Лу Саломе (Нисман) - страница 66

Эндель, большой оригинал и инициатор новой волны в архитектуре (так называемого стиля юности), украсил крышу их домика, вмурованного в склон горы, флюгером, над которым развевалась хоругвь из грубого льняного полотна. На этом взвившемся над землей «стяге любви» он вывел чёрной краской название каникулярного приюта Лу и Рильке: «Луфрид», или «Гавань Лу». Название было идеей Рильке, и позже оно будет перенесено на фронтон виллы в Геттингене, где супруги Андреас жили до конца дней.

Старательность, проявленная Лу в том, чтобы никогда не было недостатка в доброжелательных свидетелях их встреч, была оружием самообороны: так рассеивались сплетни, предметом которых они становились, где Лу, естественно, доставалась роль бессердечной соблазнительницы, опутавшей сетью молодого поэта, годившегося ей в сыновья.

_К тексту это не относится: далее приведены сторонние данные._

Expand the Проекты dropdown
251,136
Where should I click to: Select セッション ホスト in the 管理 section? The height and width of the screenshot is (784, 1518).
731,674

Весьма кстати эти свидетели оказались и тогда, когда под осень её здесь навестил муж, обеспокоенный, вероятно, новой добычей в её несчетной коллекции настоящих и фальшивых бриллиантов-друзей. Однако попрощался он с ней успокоенный: этому болезненного вида поэту, в сущности ещё ребенку, нужна была, по его мнению, исключительно материнская опека.

Это было, конечно, упрощение: в любви к Лу Райнер испытал запредельную боль непереносимой двойственности сыновнего и мужского чувства он желал стать для неё великим и одновременно не смел превзойти её величия.

«Стремлюсь раствориться в Тебе, как молитва ребёнка в радостном гуле утра. Стремлюсь забрать в мою ночь благословение Твоих рук на моих волосах и ладонях. Не хочу разговаривать с людьми, чтоб не утратить эха Твоих слов, которые как флаги трепещут над моими. Не хочу после захода солнца смотреть на другой свет — только от пламени Твоих глаз возжигать тысячи жертвенных огней. Не хочу ни одного поступка, который бы Тебя не прославлял, ни одного цветка, который бы Тебя не украшал, не благословлю ни одной птицы, которая не знает дороги к Твоему окну, не стану пить воды из источников, которые не знают отражения Твоего Лица. Не хочу ничего знать про время, что было в моей жизни до Тебя, про людей, что были до Тебя. Пусть живут счастливо те, кто умер для меня, ибо из-за них дорога к Тебе была такой долгой и полной страданий…»

Прибыл к ним с визитом и Якоб Вассерман, в доме которого состоялись те самые поэтические декламации, в ходе которых Лу с изумлением обнаружила, что декламируемые стихи напоминают ей стиль её анонимного адресата. Позже, когда Рильке стал уже известным писателем, Вассерман с гордостью, хотя и не без иронии повторял, что он был их первым сватом.